Optimal allocation of aviation security screening devices

  • Edward C. Sewell
  • Adrian J. Lee
  • Sheldon H. Jacobson


Recent advances in aviation security screening technologies have presented a new challenge in optimally allocating these devices across a set of airports. Following check-in at the ticket counter, self-service kiosk, or airline website application, each passenger is assigned to a security screening class through an automated passenger prescreening system based on their measured perceived risk level. The class to which a passenger is assigned can be used to determine how this passenger’s baggage will be screened by a set of security devices and procedures. In this paper, an explosive screening device allocation model is formulated as a nonlinear integer program to assign both the type of and number of devices to each class at each airport such that the total security is maximized, given a set of budget, resource, and passenger throughput constraints. A Dantzig-Wolfe decomposition approach is used to transform the nonlinear program into a binary integer program by redefining the binding constraint associated with the number of individual devices allocated across all airports. Computational results are provided for several randomly generated problems to demonstrate that the resulting binary integer program can be quickly solved to optimality.

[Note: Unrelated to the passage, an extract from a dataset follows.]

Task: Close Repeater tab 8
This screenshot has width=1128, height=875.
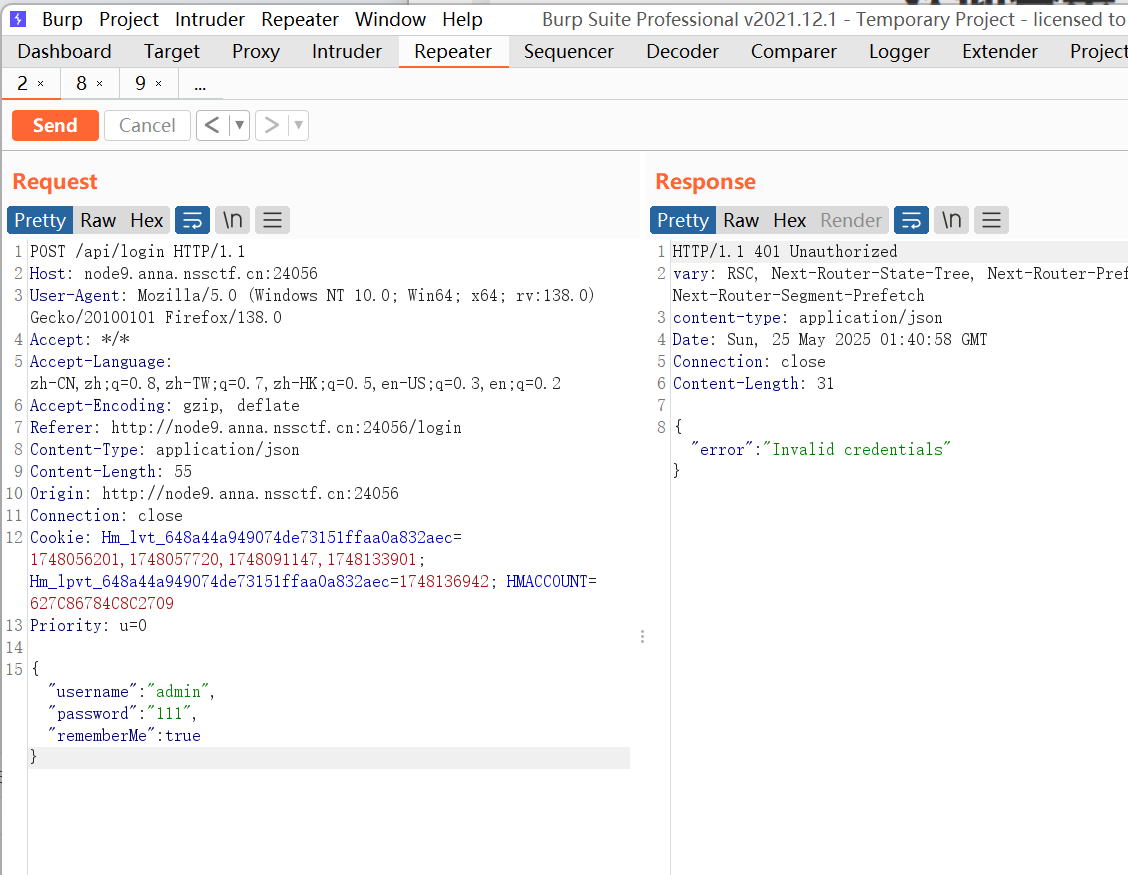Action: tap(100, 84)
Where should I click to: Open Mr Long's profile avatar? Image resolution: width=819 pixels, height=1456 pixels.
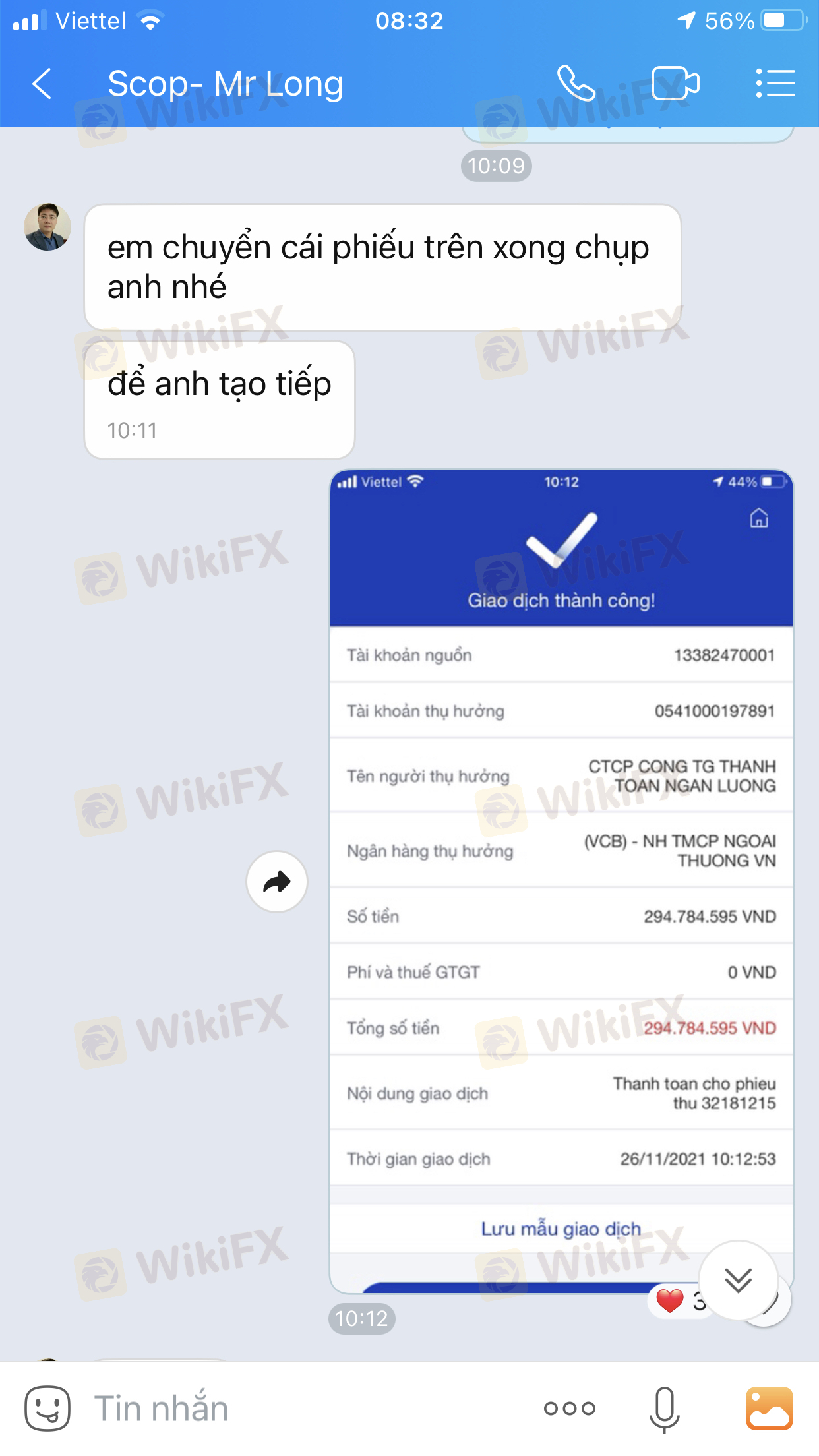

Aviation security Reliability problem Nonlinear integer program Dantzig-Wolfe decomposition 



The authors thank John J. Nestor of the Transportation Security Administration for helpful advice and feedback on the authors’ research in this area. This research was supported in part by the U.S. Air Force Office of Scientific Research [FA9550-10-1-0387] and the National Science Foundation [CMMI-0900226]. This research is based upon work supported in part by (while the third author served at) the National Science Foundation. The views expressed in this paper are those of the authors and do not reflect the official policy or position of the U.S. Air Force or Department of Defense, the National Science Foundation, or the U.S. government. The computational work was done in the Simulation and Optimization Laboratory housed within the Department of Computer Science at the University of Illinois at Urbana–Champaign.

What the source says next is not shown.